The Flying Bed イタリア・フローレンスを舞台に空とぶベッドが描く現代の寓話

 フローレンス中に知れる売れっ子パン屋だった父親と対照的に、二代目息子のグイードは材料を使い惜しみするためにろくなパンが焼けず極貧状態でパン屋を経営していた。家中の物を売りながら生活費をまかなっていたので、ある日からっぽの部屋を見た妻マリアが「ベッドもないなんて!」と怒り出し、グイードはしぶしぶベッド探しにでかける。なじみのない路地で見つけたベッド屋で、ただで手に入れたベッドは曰く付きの空飛ぶベッドだった。グイードとマリアはその夜、空飛ぶベッドに乗り、パン屋の親方に出会う。そして彼から「最高においしいパンが焼ける」という魔法のイースト菌を手に入れた。それからというもの、夫婦の焼くパンはフローレンス中で一番と評判が立ち、二人は裕福になっていく。
 パン屋の親方から手に入れたイースト菌は、「誰にも話してはいけない」と言われている魔法の菌。約束を破ると、魔法は解けてしまうのである。ということは、人間のすることだから……。

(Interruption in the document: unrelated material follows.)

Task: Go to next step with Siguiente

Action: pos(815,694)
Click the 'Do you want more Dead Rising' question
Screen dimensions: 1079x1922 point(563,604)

 『The Flying Bed』は二人の巨匠作家・画家が描いた絵本。現代の寓話は、前評判どおりの質の高さだった。作品自体まず、絵本というより寓話・短編である。美しい文章とともに一瞬写真のようにも見える写実的なイラストが、夢のようでいて同時に臨場感たっぷりのイタリア・フローレンス(フィレンツェ)の街に誘ってくれた。魅力ははやりイラストだ。風光明媚なルネサンス都市の街角に潜んでみたり、ふわりと空の上から眺めてみたり、トスカーナ地方に思いをはせずにはいられない。
 画家は大学教授、作家も大学で教鞭をとる。なるほど、アカデミアの風を感じた。イースター用のパンを焼いたり、りんごが象徴的に描かれているので、読むなら春から夏にかけてがいい。(asukab)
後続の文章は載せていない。